Cain traces the history of the “extrovert ideal” in America, arguing that over time, more emphasis has been placed on charisma and vocal leadership, while the benefits of introversion have been overlooked. She also presents some evidence that collaboration may, in some cases, inhibit progress. The extrovert ideal is flawed and ignores so many contextual factors.

Another important distinction she makes is between “temperament,” our innate, biologically-based behavioral and emotional patterns, and “personality,” the “complex brew that emerges after cultural influence and personal experience are thrown into the mix” [101]. While altering our temperament is not an option, our personalities are shaped by our experiences in the world. Cain isn’t arguing that we’re born an introvert or extrovert and we’re stuck that way, but that we have the free will to affect how that temperament is manifested.
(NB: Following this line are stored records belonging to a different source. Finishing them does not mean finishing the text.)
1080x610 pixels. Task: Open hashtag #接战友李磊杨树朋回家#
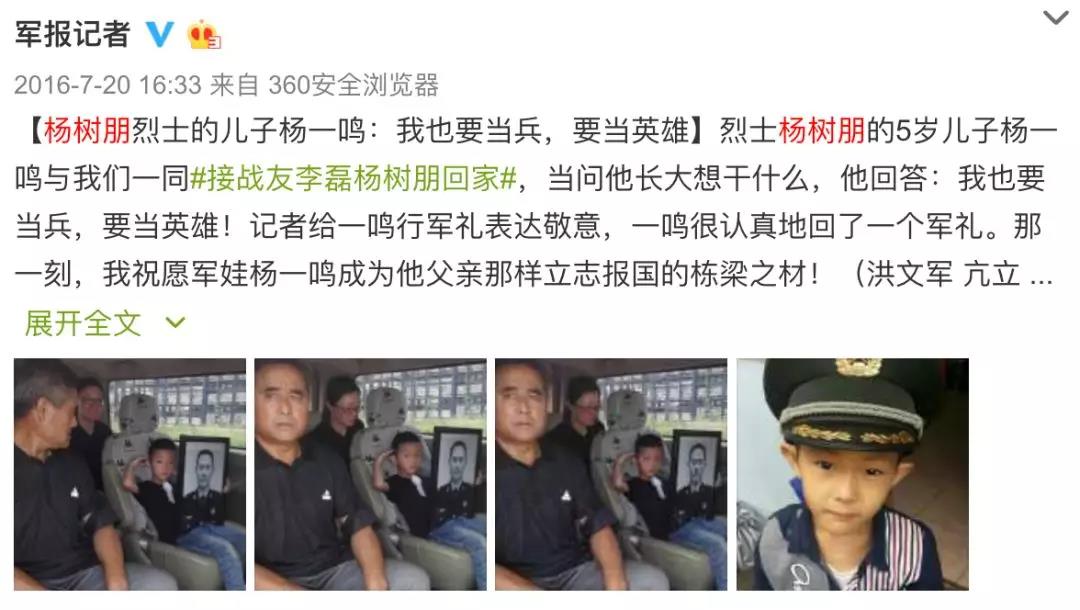tap(353, 178)
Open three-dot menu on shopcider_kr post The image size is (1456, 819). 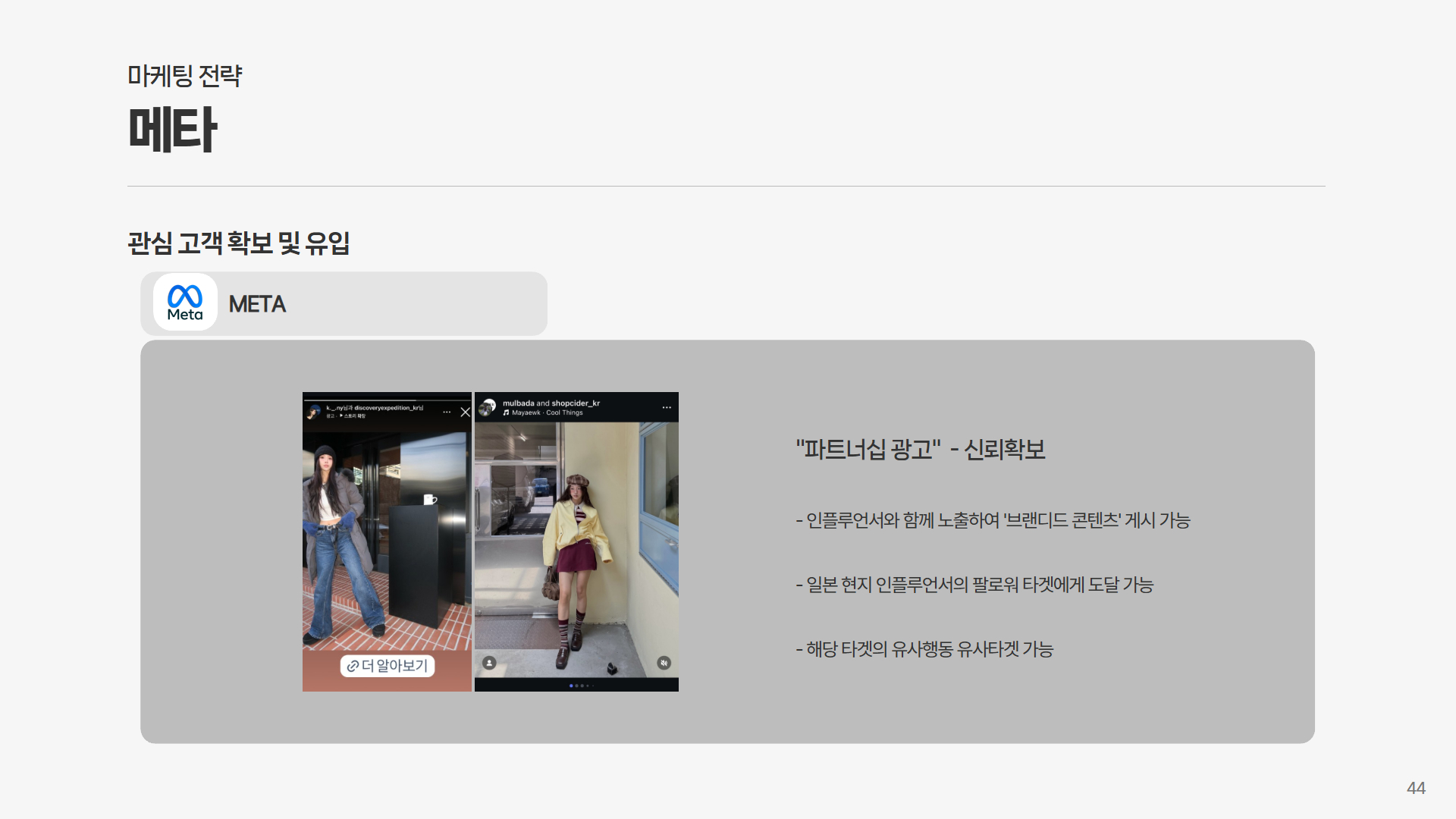click(667, 407)
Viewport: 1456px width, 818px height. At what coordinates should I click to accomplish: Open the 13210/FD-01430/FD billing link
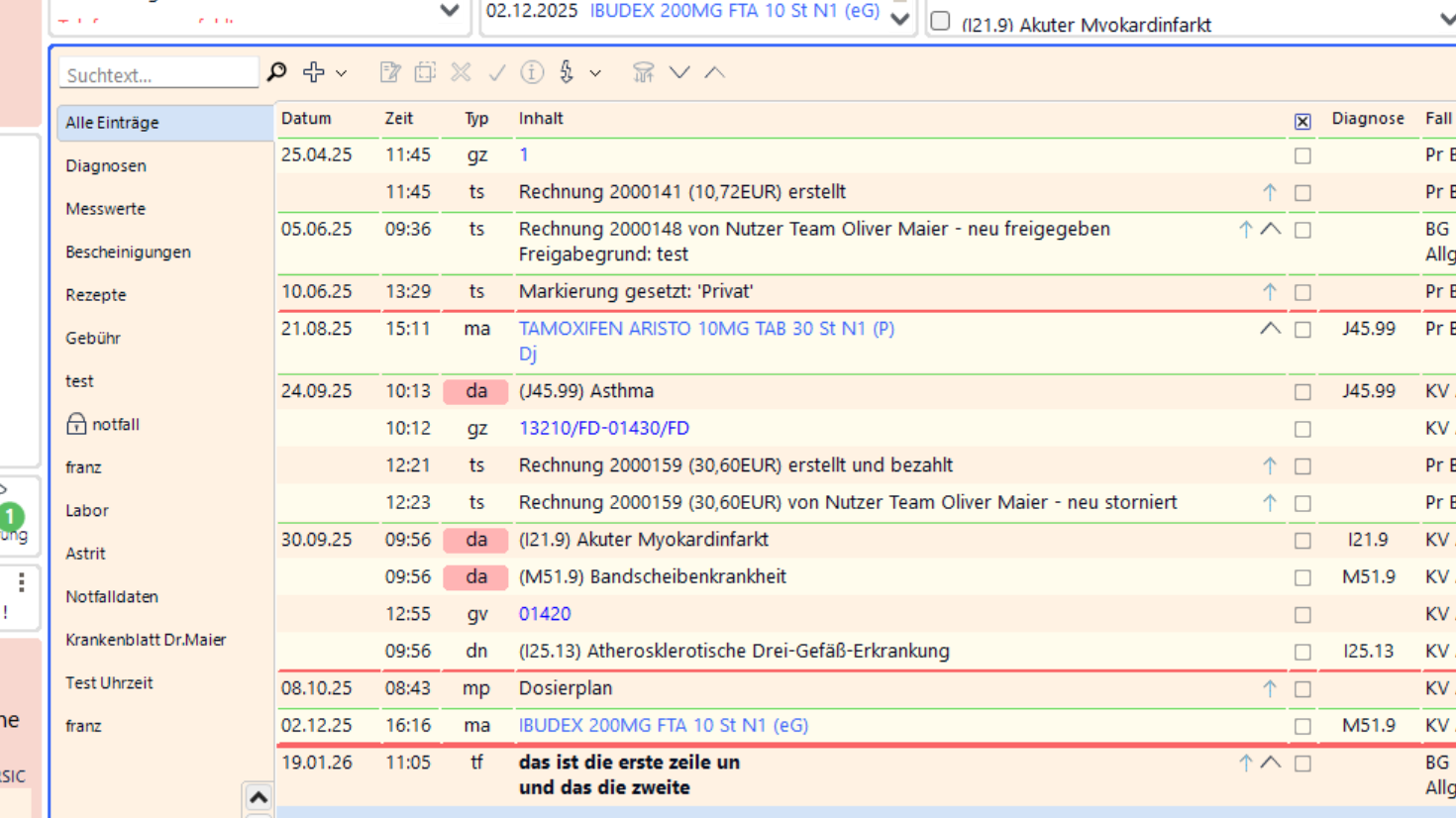603,428
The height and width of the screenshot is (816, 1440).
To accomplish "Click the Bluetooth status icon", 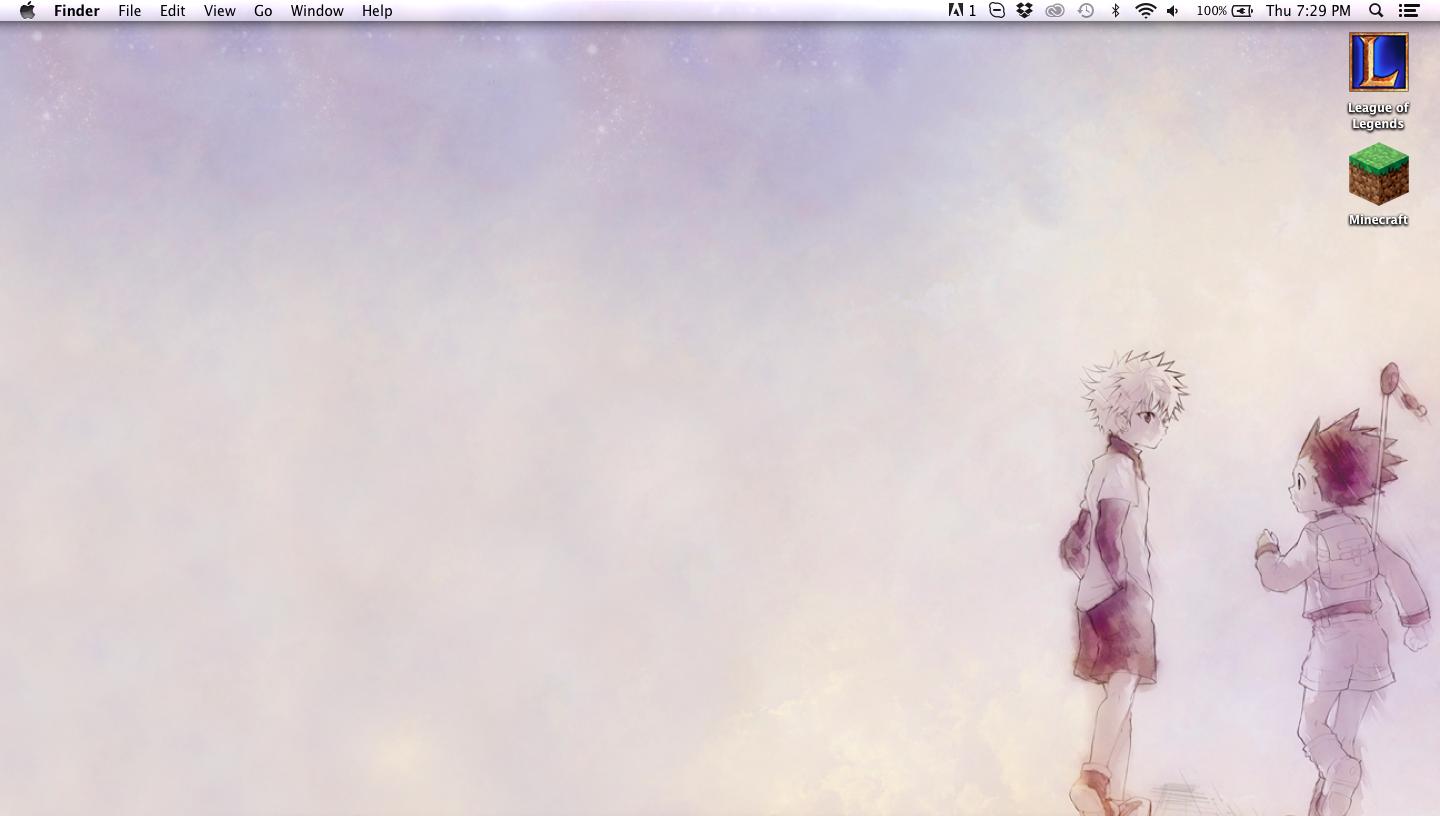I will 1116,11.
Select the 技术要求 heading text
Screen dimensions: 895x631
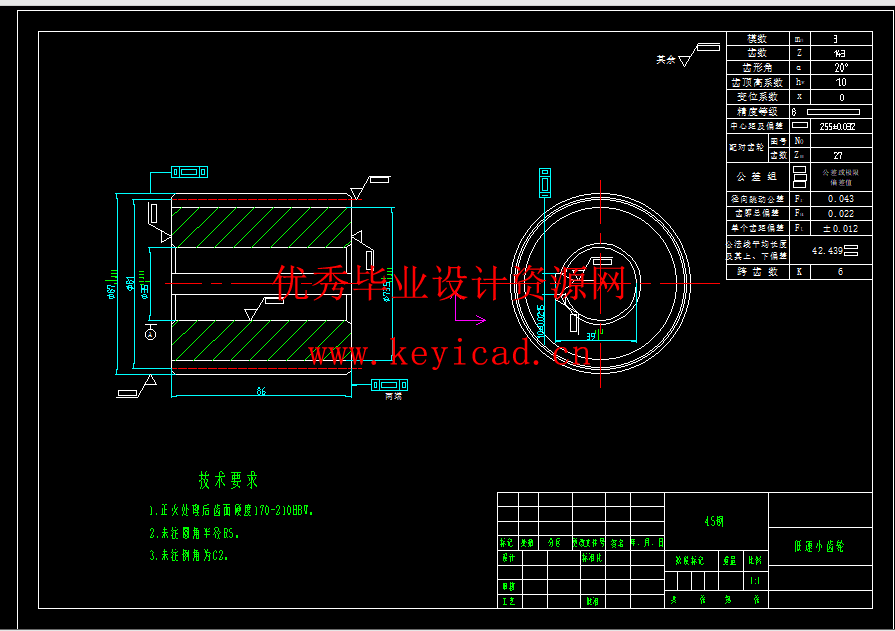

She cites examples showing that introverts and extroverts think differently. For example, it seems that extroverts’ dopamine pathways are more active than introverts’. Greater dopamine responses cause extroverts to experience greater reward buzzes and to feel more pleasure and excitement than introverts. This, in turn, is likely to encourage them to take greater risks than introverts might take in search of a reward, which has been suspected as the underlying factor for many lost fortunes when the stock market crashed- people (extroverts) were continually taking risks with hopes of obtaining a reward that never manifested. This is one of many examples of how an introvert’s way of thinking might enhance extrovert-dominated environments.

In the final section, Cain uses the differences between the two groups of people as a basis for concrete advice. First, she encourages introverts to act extroverted when it is necessary for something that’s important to them (like speaking in front of a group if it will further a career that they love). She offers suggestions to both extroverts and introverts for communicating and understanding each other, and tips for bringing out the best in introverted kids, both in the classroom and at home.

I really liked a statement she made in boiling down her argument for readers: “The secret to life is to put yourself in the right lighting. For some it’s a Broadway spotlight; for others, a lamplit desk” [264].